In [ ]:

# replace this with a Spark history log of your own or parameterize with Papermill!

metrics_file = "metrics/application_1601392010735_0030"

wide_output_file = "output.db"
output_file = "output.db"

transform_structure_prefixes = True
use_structure_prefixes = False
driver_memory = '8g'
executor_memory = '8g'
master = 'local[*]'

debug_me = False
interactive = True
store_parquet = True

In [ ]:

import pandas as pd

if debug_me:
    pd.options.display.max_columns = None
    pd.options.display.max_rows = None

In [ ]:

import pyspark
import pyspark.sql.functions as F
from pyspark import SparkConf

import json
import eventlog

spark = pyspark.sql.SparkSession.\
    builder.\
    master(master).\
    config("spark.ui.showConsoleProgress", False).\
    config("spark.driver.memory", driver_memory).\
    config("spark.executor.memory", executor_memory).\
    getOrCreate()

sc = spark.sparkContext
sc.setLogLevel("OFF")

logger = sc._jvm.org.apache.log4j
logger.LogManager.getLogger("org").setLevel(logger.Level.ERROR)

In [ ]:

metrics = spark.read.json(metrics_file)
eventlog.init_eventlog(metrics, use_structure_prefixes=use_structure_prefixes, transform_structure_prefixes=transform_structure_prefixes, debug_me=debug_me)

In [ ]:

from eventlog import *

app_id, app_name = metrics.select("App ID", "App Name").dropna().collect()[0]

In [ ]:

jobs_to_stages = all_stage_meta(metrics).select('Job ID', 'Stage ID').distinct()

In [ ]:

plan_nodes, accumulable_nodes = plan_dfs(metrics)

In [ ]:

metric_meta = spark.createDataFrame(data=eventlog.metric_metas)
task_metrics = tidy_tasks(metrics)

In [ ]:

tasks_to_plans = with_appmeta(task_metrics.join(accumulable_nodes, "accumulatorId").join(plan_nodes, "plan_node"))

In [ ]:

import altair as alt
alt.data_transformers.disable_max_rows()

Shuffle metrics¶

In [ ]:

task_byte_metrics = tidy_tasks(metrics).join(
    metric_meta.withColumnRenamed("MetricName", "Metric Name"), 
    "Metric Name", 
    how="outer"
).where(F.col("unit") == "bytes").groupBy("Stage ID", "Task ID", "Metric Name").sum("Metric Value").withColumnRenamed("sum(Metric Value)", "Metric Value").toPandas()

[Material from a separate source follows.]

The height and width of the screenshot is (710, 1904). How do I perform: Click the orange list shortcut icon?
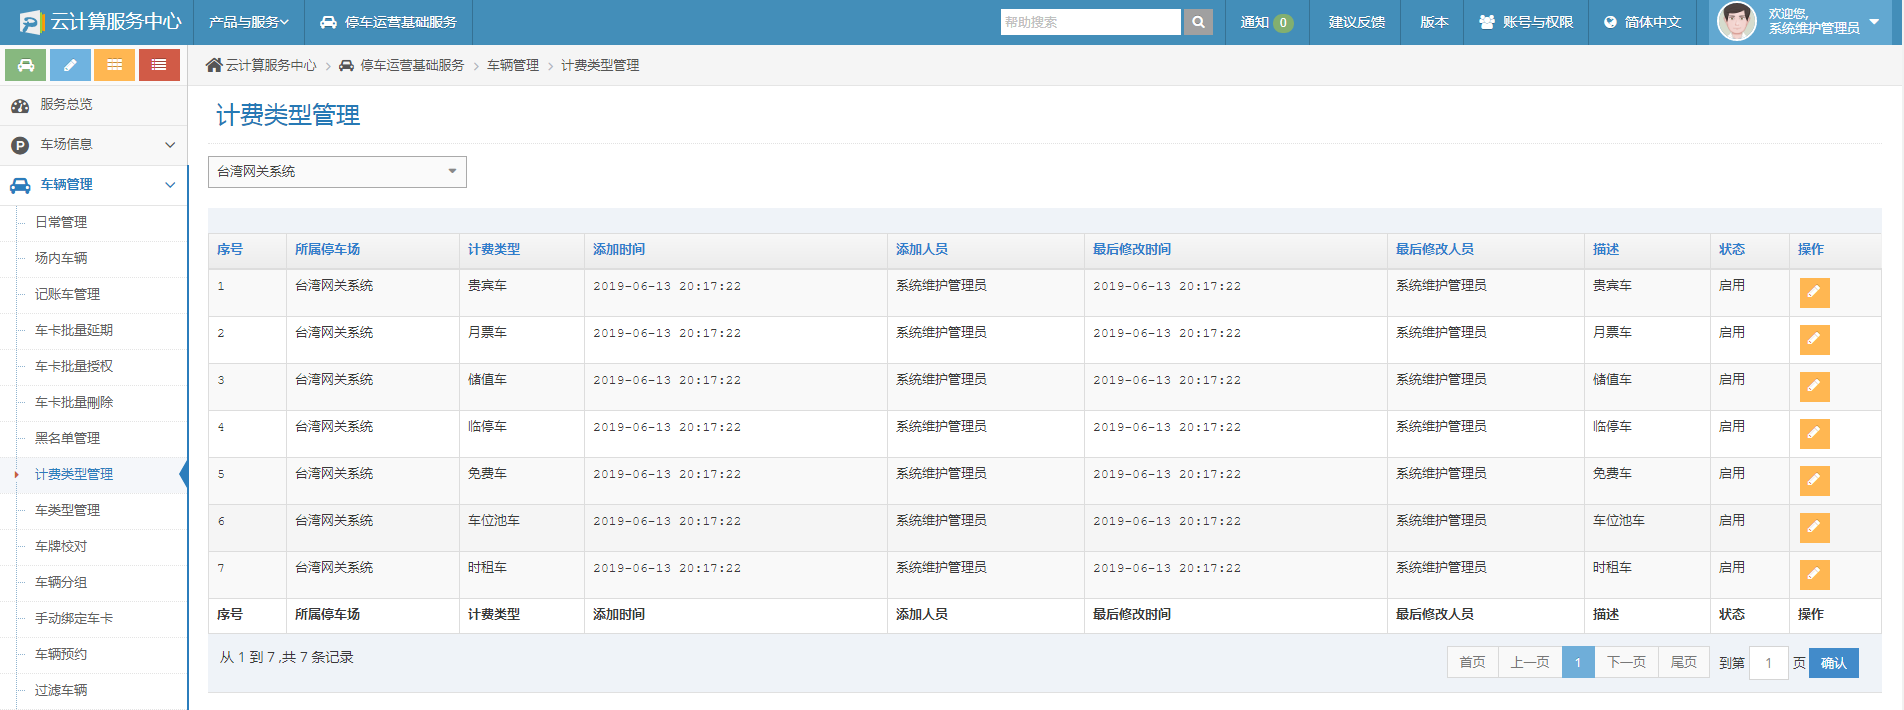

task_shuffle_metrics = task_byte_metrics[task_byte_metrics['Metric Name'].str.contains('internal.metrics.shuffle')].sort_values('Task ID')
shuffle_replacer = lambda match: "Shuffle %s" % match.group('metric')
task_shuffle_metrics['Metric Name'] = task_shuffle_metrics['Metric Name'].str.replace(r'internal\.metrics\.shuffle\.(?P<kind>read|write).(?P<metric>.*)$', shuffle_replacer)

In [ ]:

stage_and_task_charts(task_shuffle_metrics, "bytes")

Executor time metrics¶

In [ ]:

task_metrics = tidy_tasks(metrics).join(
    metric_meta.withColumnRenamed("MetricName", "Metric Name"), 
    "Metric Name", 
    how="outer"
).withColumn("Metric Value", F.col("Metric Value").cast("float"))

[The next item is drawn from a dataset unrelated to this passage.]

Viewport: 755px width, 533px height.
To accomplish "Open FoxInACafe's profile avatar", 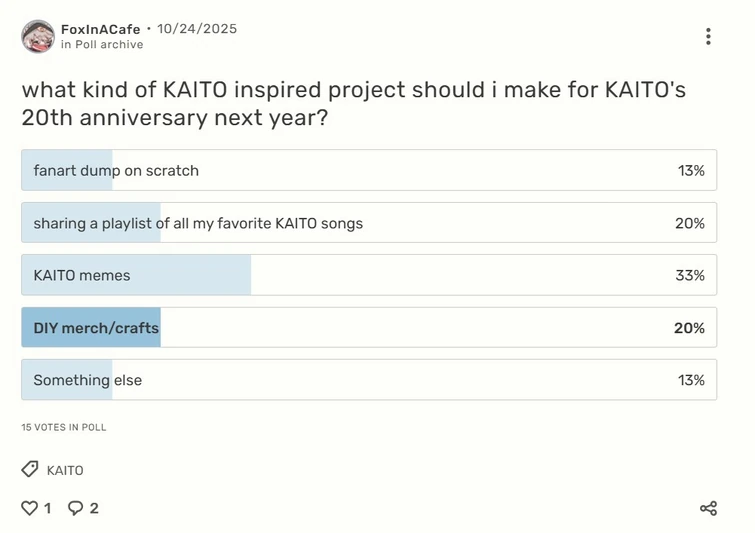I will pos(38,36).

task_ms_metrics = task_metrics.where(F.col("unit") == "ms").groupBy("Stage ID", "Task ID", "Metric Name").sum("Metric Value").withColumnRenamed("sum(Metric Value)", "Metric Value")
task_ns_metrics = task_metrics.where(F.col("unit") == "ns").groupBy("Stage ID", "Task ID", "Metric Name").sum("Metric Value").withColumnRenamed("sum(Metric Value)", "Metric Value").withColumn("Metric Value", F.col("Metric Value").cast("float") / 1000000)

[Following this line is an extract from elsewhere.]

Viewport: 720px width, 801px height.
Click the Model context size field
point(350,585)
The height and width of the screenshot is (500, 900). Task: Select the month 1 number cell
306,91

task_time_metrics = task_ms_metrics.union(task_ns_metrics).toPandas()

stage_and_task_charts(task_time_metrics[~task_time_metrics["Metric Name"].str.contains("internal.metrics")])

In [ ]:

stage_and_task_charts(
    task_time_metrics[task_time_metrics["Metric Name"].str.contains("CPU") | 
                      task_time_metrics["Metric Name"].str.contains("GPU") |
                      task_time_metrics["Metric Name"].str.contains("JVM GC")
                     ])

Plotting wall-clock vs CPU time with layered charts¶

This gives us some sense of the relationship between CPU time and system time.

In [ ]:

cputime = task_time_metrics[task_time_metrics['Metric Name'].str.contains('executorCpuTime')]
runtime = task_time_metrics[task_time_metrics['Metric Name'].str.contains('executorRunTime')]
layered_stage_and_task_charts([runtime, cputime])

Memory and spill metrics¶

In [ ]:

stage_and_task_charts(task_byte_metrics[task_byte_metrics['Metric Name'].str.contains(' memory') | task_byte_metrics['Metric Name'].str.contains('size') | task_byte_metrics['Metric Name'].str.contains('Bytes Spilled')], "bytes")

In [ ]:

stage_and_task_charts(task_byte_metrics, "bytes")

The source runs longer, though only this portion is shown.